User interface. Besides data collection, the plugin provides a convenient interface to ease the routine of problem-solving for both students and teachers. Its UI is designed to describe every task right within the IDE so that the student is not distracted from the solution process if they have to consult with a description. In addition, tasks can be remotely customized by the teacher for each new session.

3.2. TaskTracker-server

TaskTracker-server is used in conjunction with TaskTracker-plugin for data gathering. The server could be launched locally or remotely, depending on the desired setup. A dedicated server allows the plugin workflow to be flexible, automated, and, if needed, remote. The two primary functions of the server are sending data to TaskTracker-plugin to initialize its UI and receiving data with user solutions and IDE actions. Remote UI configuration allows to customize the lists of tasks and language of the interface. Remote data collection greatly facilitates the process of data gathering. The setup is as easy as cloning the server’s repository, deploying it remotely or locally, and setting its URL in the plugin configuration.

Server configuration. The first feature of the server is remote customization of TaskTracker-plugin’s UI. The server stores a list of supported UI languages along with translations of UI texts. Therefore, to add a new language, one should add it to the list of languages and extend existing translations. Customization of tasks requires similar actions to the tasks list, which is also stored on the server. A detailed description of these and implemented data models can be found in the server repository.555TaskTracker-server documentation: https://github.com/JetBrains-Research/task-tracker-server/wiki

Data storage. The server provides another major feature — receiving and storing files from TaskTracker-plugin. The files generated by the plugin are uploaded into the server’s database. Each new user receives a unique identifier that does not disclose their identity. This is necessary to be able to attribute solutions to a particular user later, as all data is gathered anonymously. At the end of the gathering process, the collected data is divided into folders per user and task and can be downloaded as an archive.

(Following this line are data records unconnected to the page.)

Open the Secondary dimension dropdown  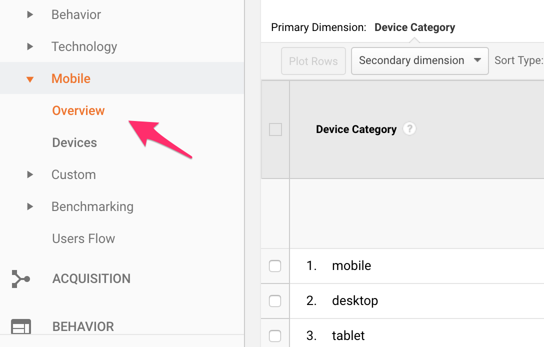[x=420, y=61]
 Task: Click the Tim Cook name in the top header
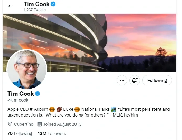coord(36,4)
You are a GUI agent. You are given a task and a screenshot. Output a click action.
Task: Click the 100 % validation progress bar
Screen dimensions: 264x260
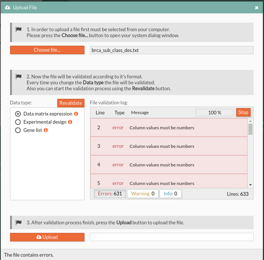215,113
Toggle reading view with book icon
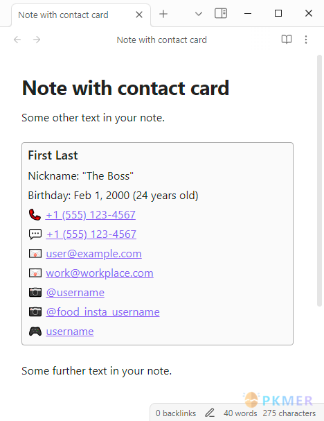324x421 pixels. point(287,40)
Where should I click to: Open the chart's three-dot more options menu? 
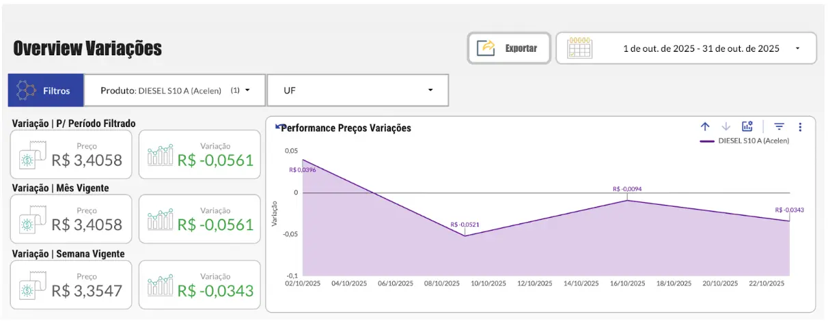[800, 126]
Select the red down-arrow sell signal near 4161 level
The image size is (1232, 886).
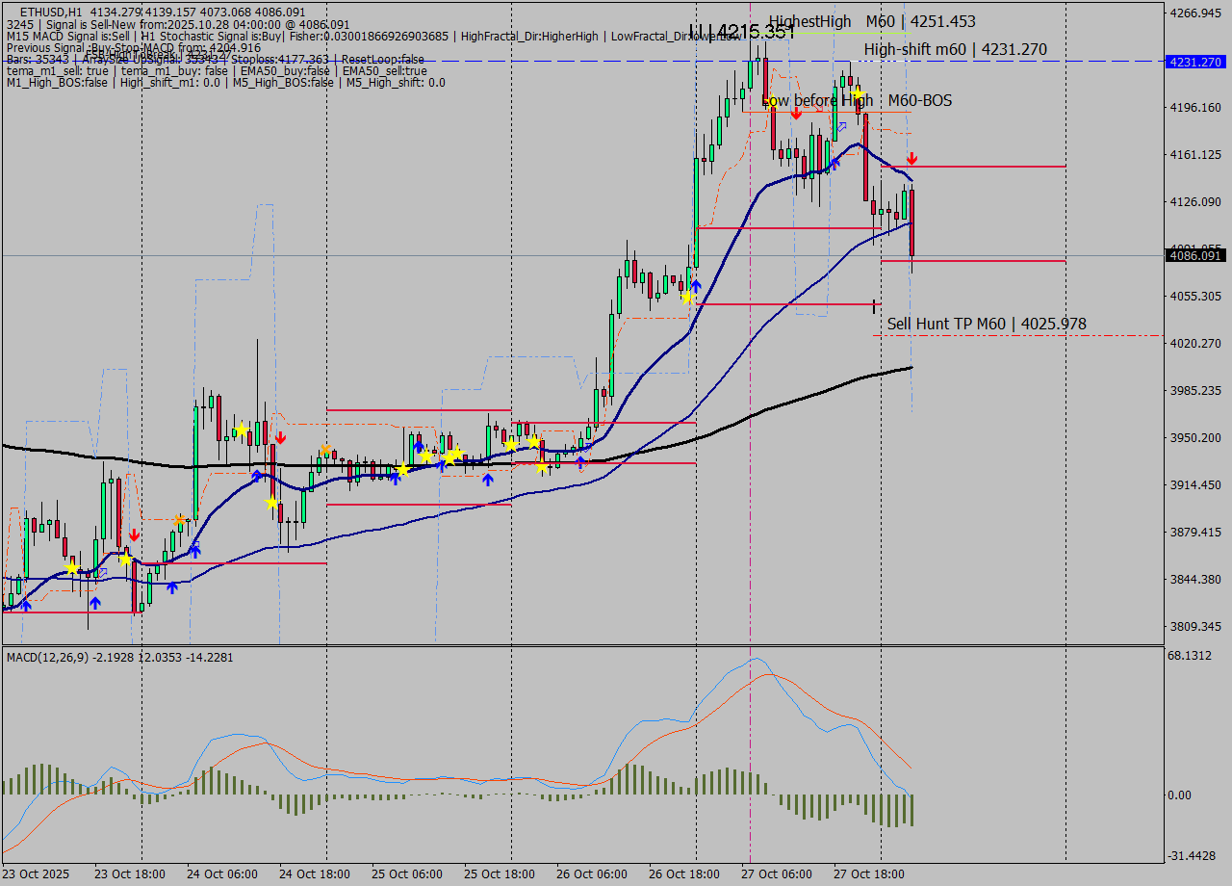tap(911, 160)
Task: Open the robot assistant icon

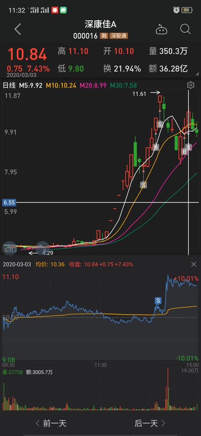Action: point(162,29)
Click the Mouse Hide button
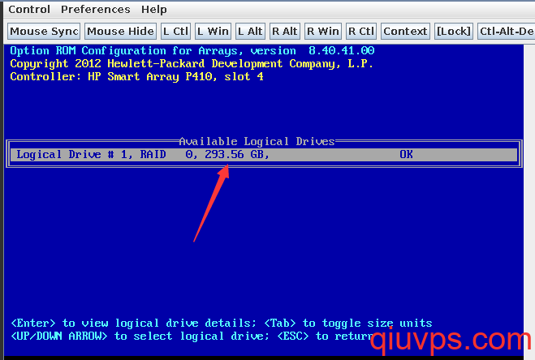 click(x=120, y=32)
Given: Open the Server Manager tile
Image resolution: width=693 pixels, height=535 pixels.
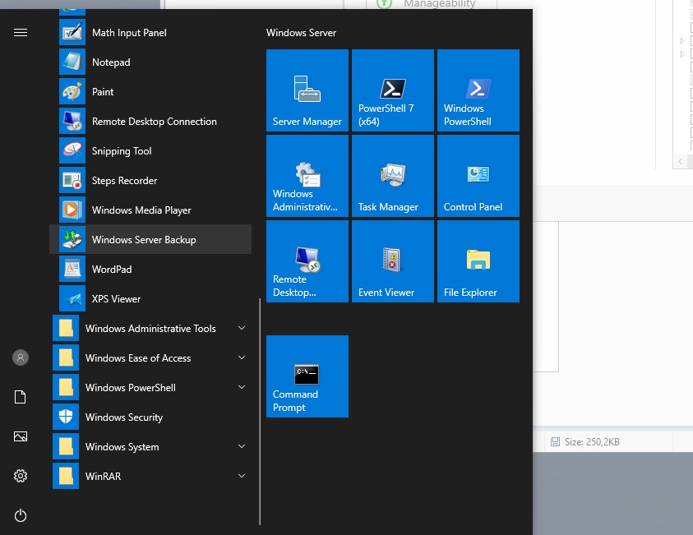Looking at the screenshot, I should click(307, 90).
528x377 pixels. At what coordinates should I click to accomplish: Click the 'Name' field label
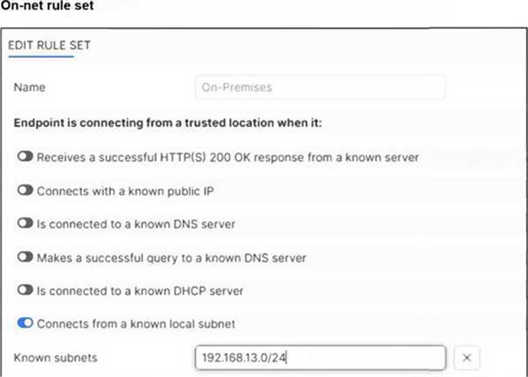pos(30,87)
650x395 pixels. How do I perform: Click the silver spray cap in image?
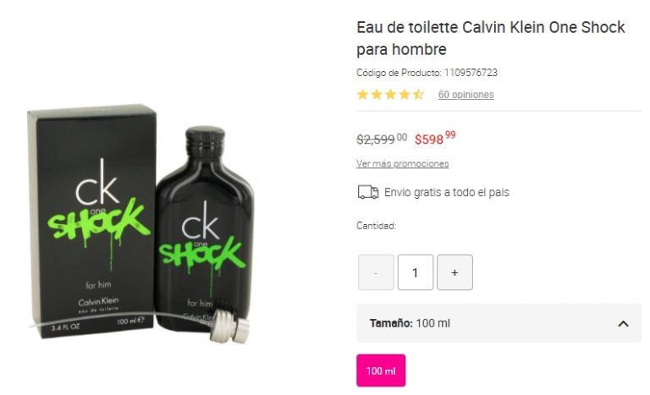[229, 327]
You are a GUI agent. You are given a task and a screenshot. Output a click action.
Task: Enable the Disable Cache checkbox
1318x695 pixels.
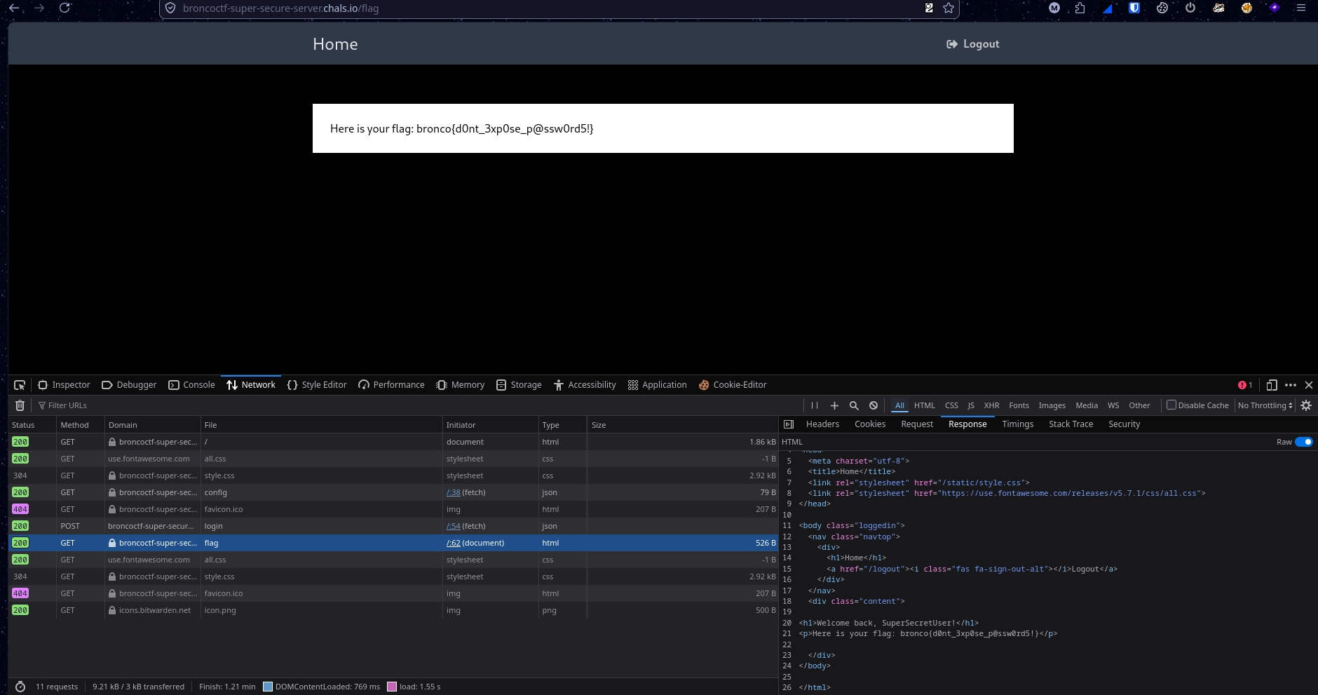coord(1171,405)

3.3. Data post-processing tool

Data post-processing tool prepares raw data collected by TaskTracker-plugin for further analysis. This data contains snapshots of code collected during the solution process and records of user interaction with the IDE. The tool consists of two major modules. The first is responsible for data processing, and the other handles data visualization.

Post-processing. The data post-processing module is required to prepare raw data for further analysis. While post-processing could be implemented directly in the plugin, we chose to implement it as a separate set of tools for several reasons. First, we wanted to minimize the size of the plugin. In addition, some operations, such as scoring of solutions, may take a long time. Keeping such operations, which do not have to be real-time, in the plugin could slow it down substantially. Finally, the separation of data processing allows to use different combinations of data processing submodules to produce different datasets. For example, one may want to create a family of datasets varying in degree of data granularity, or only keep a particular part of the data, such as IDE interactions or code snapshots.

Currently, the data post-processing module consists of several submodules:

  • merging Activity Tracker and TaskTracker files;

  • scoring solutions;

  • removing intermediate diffs.

Code snapshots and IDE interactions are collected by separate plugins and are saved into separate files. The data post-processing module contains a submodule for combining this data.

The submodule for scoring of solutions allows running the tests to calculate a correctness rating for each task. The correctness of a solution can be defined as the percentage of passing tests. Similarly to TaskTracker-plugin, the scoring submodule supports multiple languages: Java, Python, Kotlin, and C++.

The submodule for removing intermediate diffs is capable of deleting all intermediate, i.e. non-final, states in code snapshots that are collected during the implementation of a solution. The definition of “final” is configurable: for example, final snapshots may be taken after completion of every new line, or adjusted by other criteria. Filtering out intermediate diffs enables adjustments to the level of data granularity, which in turn helps to reduce noise and adapt the collected data to further processing.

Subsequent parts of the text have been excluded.